» Exchange-traded fund (ETF) Guides » ETF Liquidity

ETF Liquidity

ETFs hold a certain level of liquidity. However, most investors believe that the liquidity of an ETF is based on the number of times the fund is traded. This means that investors focus on the number of shares that have been traded each day.

This represents a commonly held misconception, since the liquidity of an ETF depends on the liquidity of the stocks that are part of the fund.

ETFs are created and redeemed by market makers, who are also referred to as authorized participants (APs). Shares of the companies that make up the foundation index serve as the building basis of an ETF. The market demand of the ETF dictates the creation or redemption of the shares by the market makers.

The creation or redemption of shares by market makers can also be dictated by the need to arbitrage premiums or discount to the underlying NAV. As a result the price of the fund is in accordance with the NAV, which in turn leads to the prevention of unfair markets occurrence. Since marker makers are after profits, this represents a mechanism that is very beneficial to investors.

If a client makes a large order for an ETF, big brokerage houses may take the role of authorized participants. As a result, combined with the brokerage house's ability to obtain the included in the ETF stocks, a large number of ETF shares are created in a liquid index.

Bid-ask spreads of a smaller amount is observed in ETFs that are based on indexes to which derivatives are attached. This is caused by the closer relationship between arbitrageurs, specialists and market makers. The increased competition between these leads to more narrow spreads, which represents a benefit to the shareholders of the ETF. Thus, if an ETF is linked to an index, it will enjoy lower bid-ask spreads.

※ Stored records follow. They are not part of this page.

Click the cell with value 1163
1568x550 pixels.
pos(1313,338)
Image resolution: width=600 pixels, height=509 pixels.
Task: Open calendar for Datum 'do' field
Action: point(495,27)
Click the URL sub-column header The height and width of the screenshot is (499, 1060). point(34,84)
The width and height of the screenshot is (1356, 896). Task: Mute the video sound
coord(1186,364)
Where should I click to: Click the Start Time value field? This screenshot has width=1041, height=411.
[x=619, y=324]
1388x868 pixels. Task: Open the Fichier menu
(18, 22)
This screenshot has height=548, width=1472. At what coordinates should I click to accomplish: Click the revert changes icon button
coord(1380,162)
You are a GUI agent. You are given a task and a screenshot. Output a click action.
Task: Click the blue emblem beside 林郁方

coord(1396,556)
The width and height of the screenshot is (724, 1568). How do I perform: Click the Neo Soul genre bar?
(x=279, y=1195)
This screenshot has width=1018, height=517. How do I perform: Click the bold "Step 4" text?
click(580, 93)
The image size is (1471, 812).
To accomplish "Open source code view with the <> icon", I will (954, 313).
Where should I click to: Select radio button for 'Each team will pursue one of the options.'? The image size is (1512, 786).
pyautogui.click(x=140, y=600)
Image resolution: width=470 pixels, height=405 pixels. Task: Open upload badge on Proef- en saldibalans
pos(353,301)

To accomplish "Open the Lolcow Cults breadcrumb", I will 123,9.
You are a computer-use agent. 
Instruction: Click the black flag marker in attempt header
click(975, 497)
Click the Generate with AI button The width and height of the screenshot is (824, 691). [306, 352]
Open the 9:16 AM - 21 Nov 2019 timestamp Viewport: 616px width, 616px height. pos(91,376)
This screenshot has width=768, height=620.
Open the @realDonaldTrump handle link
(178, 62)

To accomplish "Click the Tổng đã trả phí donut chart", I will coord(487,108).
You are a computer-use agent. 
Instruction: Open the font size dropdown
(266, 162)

However, the liquidity of an ETF may disappear when market conditions deteriorate. Nevertheless, you should not avoid investing in US broad-based ETFs, especially if you are confident in the liquidity of the market. You should apply the wait-and-see method regarding ETFs that are linked to indexes that are less liquid, such as private securities and municipal bonds.

It has been proven by various studies that spreads decrease with the increase in popularity of ETFs.

Finally, all you should remember is that the liquidity of an ETF depends on the liquidity of the underlying stocks, not on the number of times the fund has been traded.